_Passage:_
Over 70,000 Venezuelans with HIV Have Little to No Access to Treatment

Patients, some HIV-positive, and their relatives protest for the lack of medicines and med
LUIS ROBAYO/AFP via Getty Images

Over 70,000 Venezuelans with HIV have little to no access to treatment, the Venezuelan outlet Runrunes reported Sunday, citing a recently published report.

The report, first presented last month by the head of the National AIDS Program at the Venezuelan Ministry of Health of Venezuela, Raúl Leonett, found that 72,893 people with HIV have tried to access treatment over the past year from the country’s crumbling healthcare system.

As part of late dictator Hugo Chávez’s “Bolivarian Revolution,” state-provided health care was enshrined in his personal version of the constitution. Yet amid the collapse of the country’s economy, the Maduro regime has made drastic cuts to every form of public service.

As a result, many sufferers are living in fear as the regime fails to regularly deliver the antiretroviral drugs required to treat the illness. Last year, the United Nations Human Rights agency reported that around 7,700 Venezuelans living with the virus had left the country to seek treatment elsewhere.

_Data for review:_
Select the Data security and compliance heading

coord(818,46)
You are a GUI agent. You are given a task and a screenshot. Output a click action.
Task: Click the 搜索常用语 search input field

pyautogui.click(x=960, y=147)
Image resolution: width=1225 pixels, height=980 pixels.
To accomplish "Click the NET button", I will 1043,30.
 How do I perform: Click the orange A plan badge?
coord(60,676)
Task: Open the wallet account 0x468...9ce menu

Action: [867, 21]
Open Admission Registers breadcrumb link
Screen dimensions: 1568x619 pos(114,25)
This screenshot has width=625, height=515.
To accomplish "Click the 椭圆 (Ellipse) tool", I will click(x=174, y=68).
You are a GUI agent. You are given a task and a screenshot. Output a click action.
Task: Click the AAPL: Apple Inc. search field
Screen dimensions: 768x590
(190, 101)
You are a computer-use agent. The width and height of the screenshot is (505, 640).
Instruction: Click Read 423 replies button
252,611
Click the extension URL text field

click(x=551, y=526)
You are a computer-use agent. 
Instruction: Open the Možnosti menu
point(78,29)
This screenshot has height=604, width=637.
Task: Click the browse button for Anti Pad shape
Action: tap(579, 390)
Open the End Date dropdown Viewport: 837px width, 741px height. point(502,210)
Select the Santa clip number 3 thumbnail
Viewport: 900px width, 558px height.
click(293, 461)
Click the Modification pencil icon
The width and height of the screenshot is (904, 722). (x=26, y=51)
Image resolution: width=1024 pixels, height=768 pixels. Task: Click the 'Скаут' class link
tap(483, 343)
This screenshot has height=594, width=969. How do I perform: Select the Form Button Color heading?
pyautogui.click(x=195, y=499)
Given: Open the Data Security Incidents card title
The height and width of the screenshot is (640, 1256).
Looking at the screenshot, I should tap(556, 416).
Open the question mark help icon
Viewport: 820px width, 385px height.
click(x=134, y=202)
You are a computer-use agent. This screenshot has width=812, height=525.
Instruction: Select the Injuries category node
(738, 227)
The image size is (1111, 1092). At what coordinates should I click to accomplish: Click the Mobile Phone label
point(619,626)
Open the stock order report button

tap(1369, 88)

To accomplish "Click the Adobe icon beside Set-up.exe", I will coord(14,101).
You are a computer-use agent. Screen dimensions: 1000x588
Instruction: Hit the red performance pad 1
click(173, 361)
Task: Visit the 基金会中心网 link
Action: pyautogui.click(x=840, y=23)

_Assignment:_
Please carry the article about Venezuelans with HIV forward, starting after its final sentence. The items are unrelated to the article about Venezuelans with HIV and should be treated as separate material.

_Response to this exercise:_
According to one AIDS specialist, Mario Comegna, around 120,000 people in Venezuela are HIV-positive, just under one percent of the population.

“It is difficult to get accurate data because there is still discrimination,” Comegna told France 24. “The reports of patients who die of AIDS-related illnesses often don’t mention they were positive. So, the data is scarce, but it is clear that an irregular supply of medicine increases the mortality rate.”

Although there are no official statistics, the humanitarian group Acción Solidaria (Solidarity Action) estimates that 3,200 people died from HIV-related illnesses in 2017, equivalent to eight or nine people a day. In 2018, that figure skyrocketed up to 24 to 25 deaths a day, while there are no published figures yet for 2019.

A few countries, including Mexico and Peru, have recognized some cases of Venezuelans with HIV as refugees, although there is no regional response in Latin America guaranteeing access to antiretroviral medication for Venezuelan refugees and migrants.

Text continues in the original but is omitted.